Following efforts from the mayor’s office and the Urban League of Portland, a series of events this month are seeking to establish Seraw’s legacy for decades to come. The Urban League of Portland helped organize a conference to commemorate Seraw, offering lessons on “anti-hate violence tools and resources.” Sen. Ron Wyden (D-OR) introduced a congressional resolution discussing Seraw’s legacy, and Rep. Earl Blumenauer (D) entered a statement into the congressional record, describing Seraw as someone who “did not lose his life in vain.”
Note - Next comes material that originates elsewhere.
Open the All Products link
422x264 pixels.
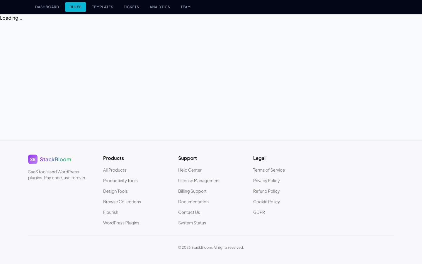pyautogui.click(x=115, y=170)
Perhaps most importantly, the city decided to memorialize Seraw with a series of signs where he lived, and where he died. With one side in English and one side in Amharic, the signs featuring a photo of a smiling Seraw. (Someone also placed an antifa sticker just beneath one of the new sign-toppers, reading, “When you punch a Nazi, the whole world punches with you.”)

Mulugeta Seraw's name now sits atop the signs near where he lived, and where he died. CREDIT: CASEY MICHEL
Mulugeta Seraw's name now sits atop the signs near where he lived, and where he died. CREDIT: CASEY MICHEL

“I saw a lot of diverse people [at the unveiling], people celebrating him, but also trying to look at what’s going on right now, at this hatred that’s still existing,” Yonas Kassie, the head of Portland’s Ethiopian and Eritrean Cultural and Resource Center, told ThinkProgress.

In addition, the city declared that, henceforth, every November 13 would be known in Portland as “Mulugeta Seraw Day.” Seraw’s death was a “horrific hate crime,” Mayor Ted Wheeler’s office said, ending the life of a “kind, hard-working man” who was “in pursuit of the American dream.”

It was only right that Portland honored the man, and that the city, despite its monochrome makeup, continues to affirm that “immigrants” and “refugee[s]” and “people of color are a part of the services and programming, decision-making, and place-making in the City of Portland.”

The proclamation announcing that every Nov. 13 will be "Mulugeta Seraw Day" in Portland.
The proclamation announcing that every Nov. 13 will be "Mulugeta Seraw Day" in Portland.

Thirty years on, and thanks to efforts that came to fruition this month, Seraw’s name and legacy will live on in perpetuity in Portland. A city shaken by his murder and now at the epicenter of proto-fascist, racially motivated violence revived by the president and his followers has pledged to remember a man whose life ended at the hands of the men who once made Portland “Skinhead City.”

Seraw may no longer be here, but those in the city who still want to make Portland the safe haven Seraw thought it could be are one step closer to making sure his name will never fade.

“There are a lot of other people like Mulugeta, who stood for good causes, and Mulugeta represents all of those people,” Kassie told ThinkProgress. “That’s how I see it. He represents those people. There are a lot of people we don’t know, who fought for the right cause and died. And he’s a symbol for all of them.”